En la España de la Dictadura, el duelo entre clasicismo y vanguardia -futurismo, cubismo, dadaísmo, ultraísmo, superrealismo, creacionismo- en la música, la pintura, la novela o el teatro fue tema de especial interés para unas minorías de perímetro cada vez más ensanchado y de sensibilidad cultural en progresión creciente. Aunque el I Centenario de la Revolución comunista se muestra ocasionado a recordar algunas de las más importantes y de mayor y combativo mensaje social del periodo siguiente, el de la Segunda República, que tuvieron su punto de partida en la segunda fase del septenado primorriverista, varias causas impiden al cronista adentrarse en tan excitante geografía cultural y política, con la excepción ya indicada en el título del artículo.

□ □ □

Tareas por hacer
- 1) Según el fragmento, ¿por qué el cronista no se adentra en esa geografía cultural y política? Responde en una o dos oraciones.
- 2) ¿Cómo resumirías el fragmento en dos oraciones?
El material que aparece a continuación es independiente del fragmento.

□ □ □

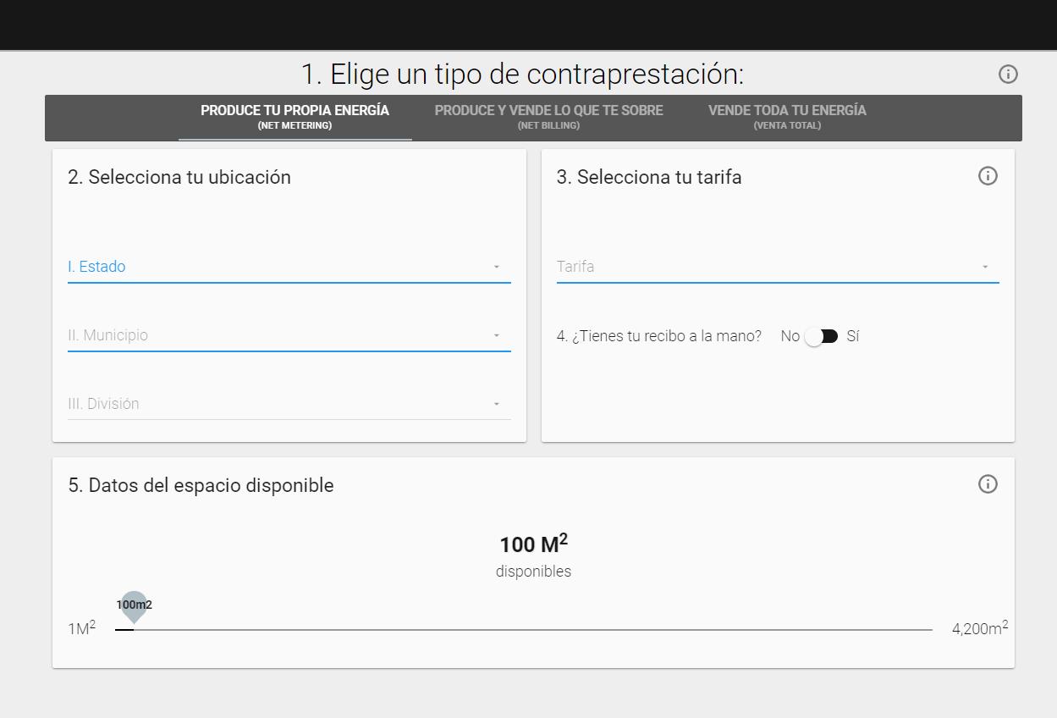
Task: Click the 'Sí' label on the recibo toggle
Action: coord(852,336)
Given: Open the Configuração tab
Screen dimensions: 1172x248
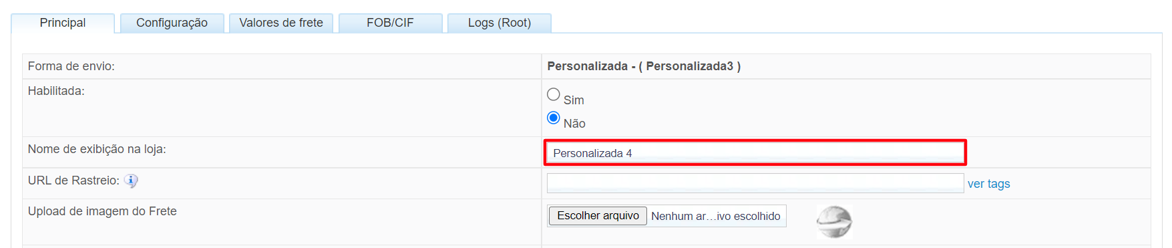Looking at the screenshot, I should [x=172, y=23].
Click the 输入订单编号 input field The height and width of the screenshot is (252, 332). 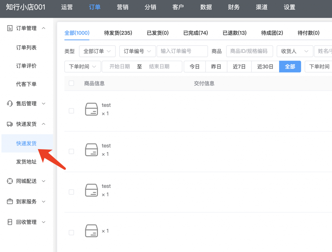tap(182, 51)
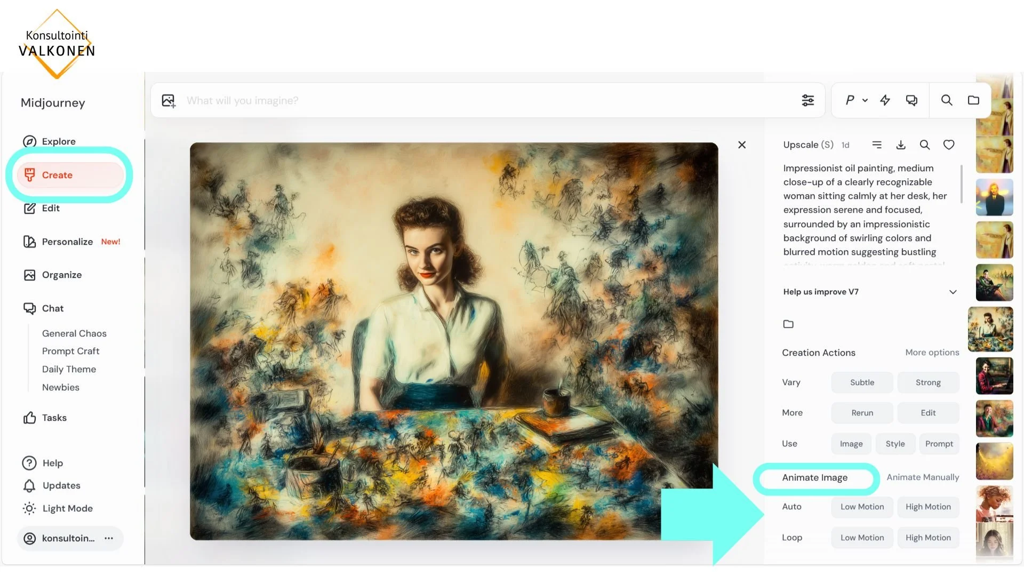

□ □ □

Respuestas
- 1) Porque varias causas se lo impiden. La única salvedad es la excepción indicada en el título del artículo.

- 2) En la España de la Dictadura, el duelo entre clasicismo y vanguardia en la música, la pintura, la novela o el teatro interesó especialmente a unas minorías cada vez más amplias y de sensibilidad cultural creciente. Aunque el I Centenario de la Revolución comunista da ocasión para recordar algo del periodo de la Segunda República, varias causas impiden al cronista adentrarse en esa geografía cultural y política, salvo la excepción indicada en el título del artículo.